• Task to carry out:
Quote the stretch of lines from the one containing "The image size is (742, 419)." through the one containing "Action: coord(638,103)", word for word, without the pictures.
### Records for this task
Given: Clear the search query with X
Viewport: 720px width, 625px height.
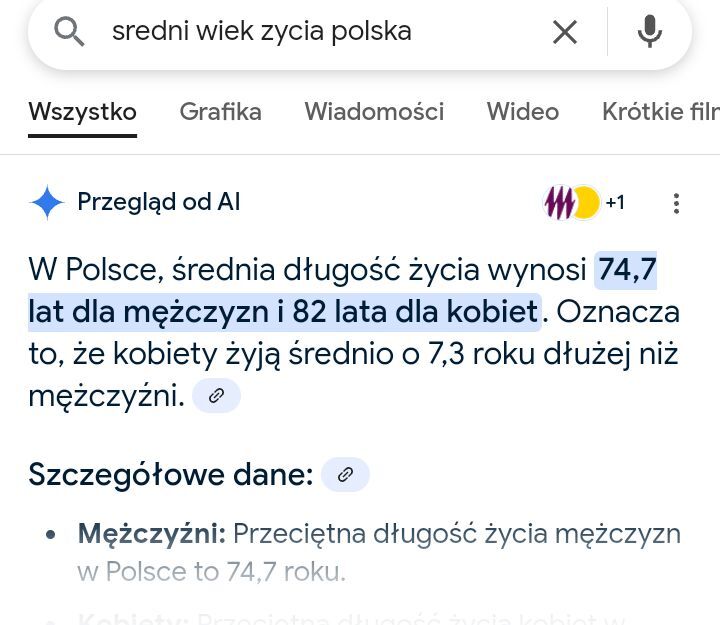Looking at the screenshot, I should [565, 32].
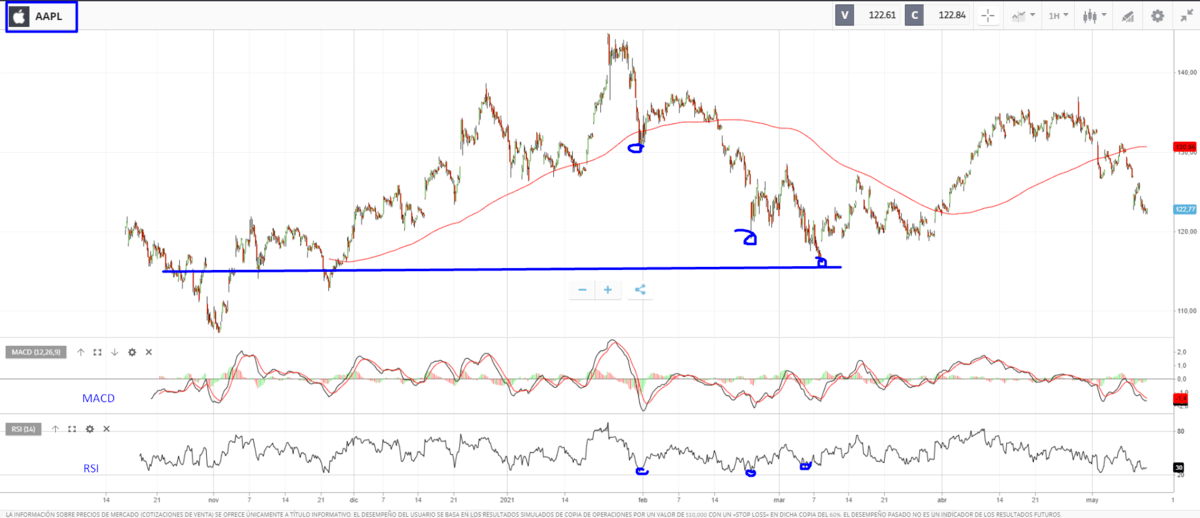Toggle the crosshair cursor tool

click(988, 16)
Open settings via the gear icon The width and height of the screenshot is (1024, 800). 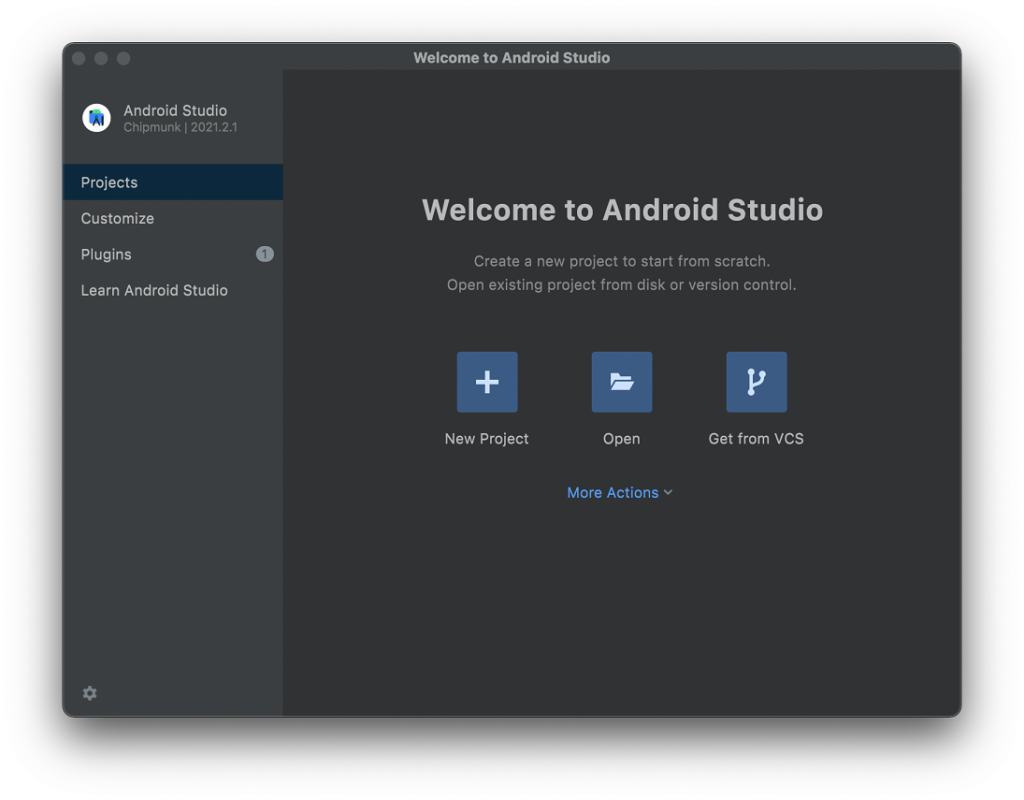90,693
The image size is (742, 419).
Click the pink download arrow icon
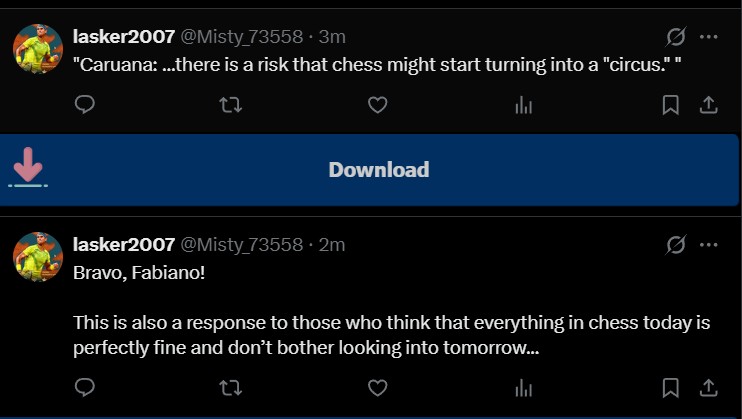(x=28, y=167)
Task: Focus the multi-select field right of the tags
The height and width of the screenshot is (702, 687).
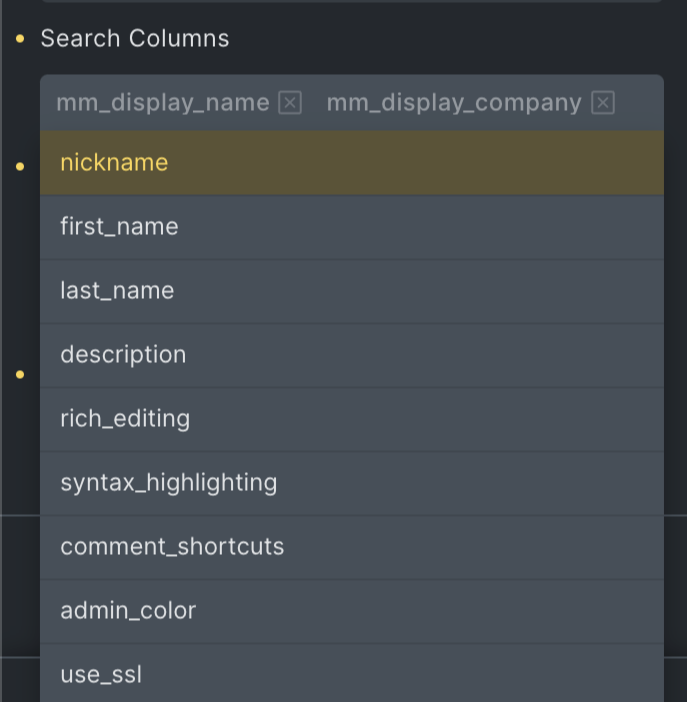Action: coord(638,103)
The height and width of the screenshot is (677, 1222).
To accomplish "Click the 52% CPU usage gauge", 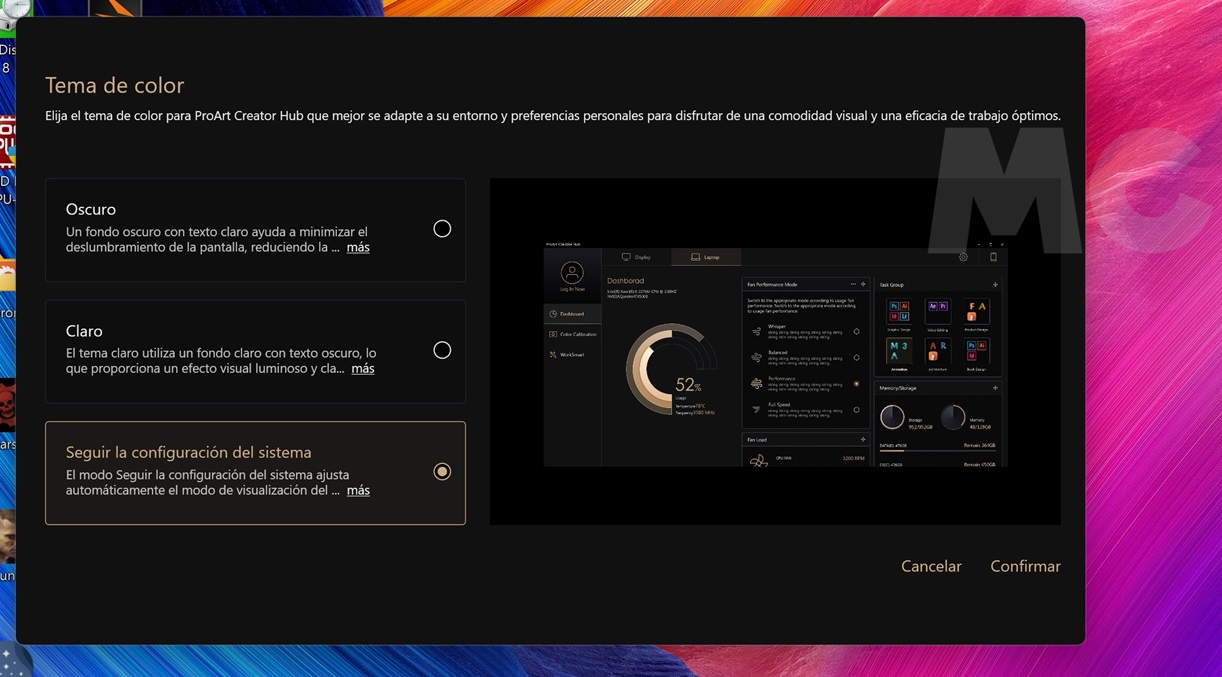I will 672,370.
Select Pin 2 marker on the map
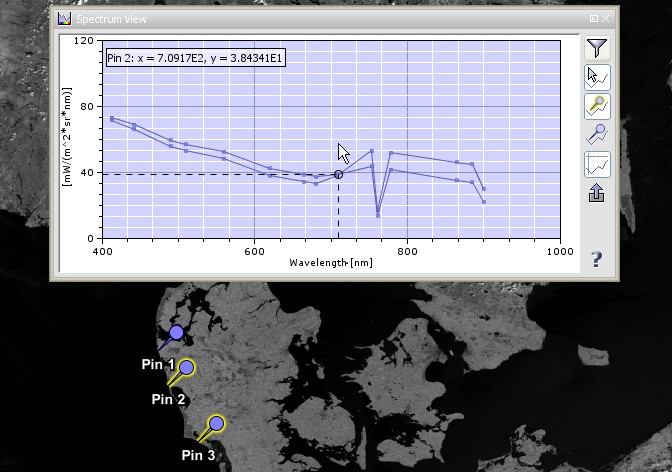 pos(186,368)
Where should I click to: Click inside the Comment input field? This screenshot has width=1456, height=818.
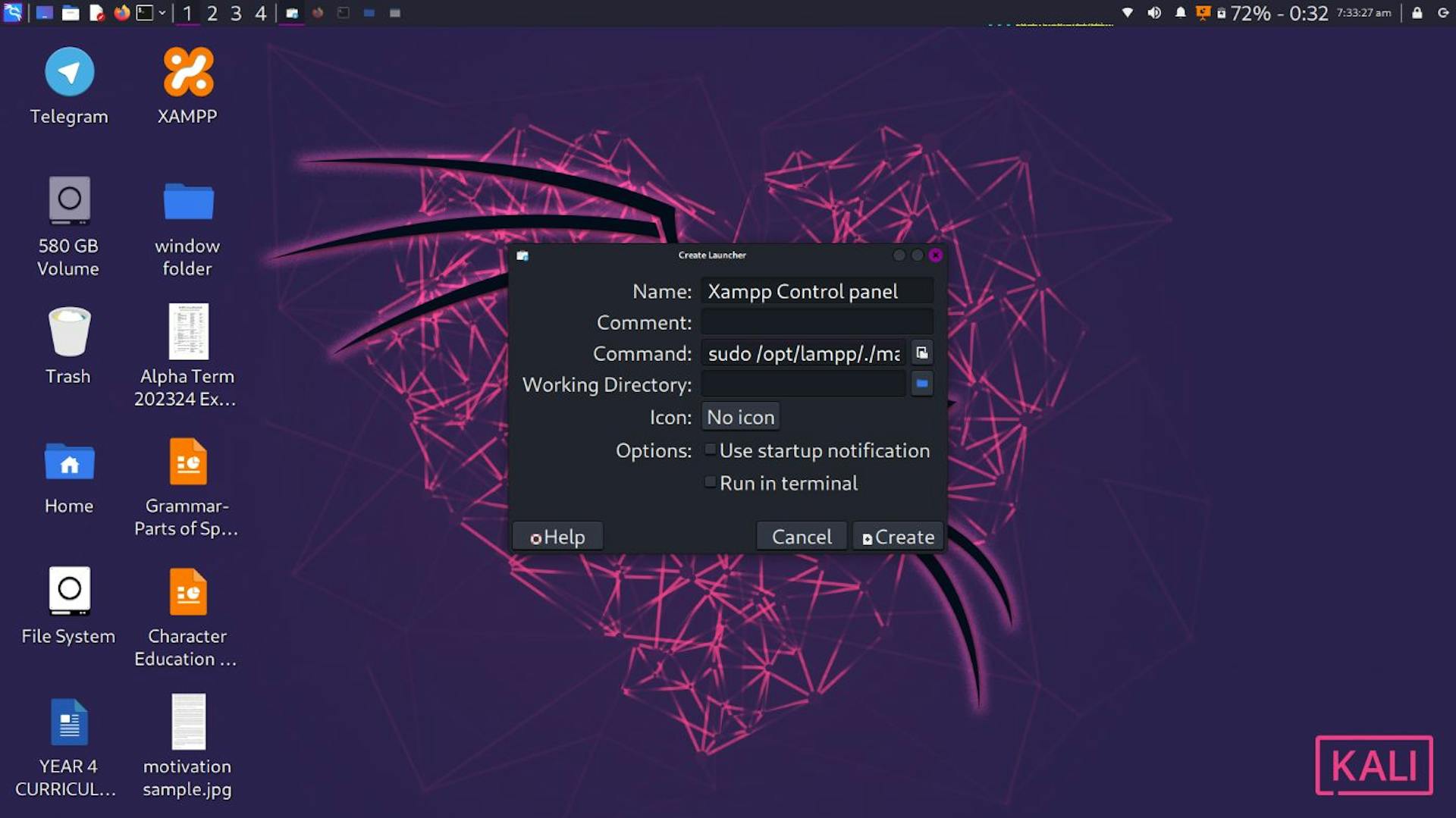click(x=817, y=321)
######
• Answer for this exercise:
The image size is (742, 419).
Click the pink download arrow icon
(x=28, y=167)
Task: Focus the multi-select field right of the tags
The height and width of the screenshot is (702, 687).
Action: coord(638,103)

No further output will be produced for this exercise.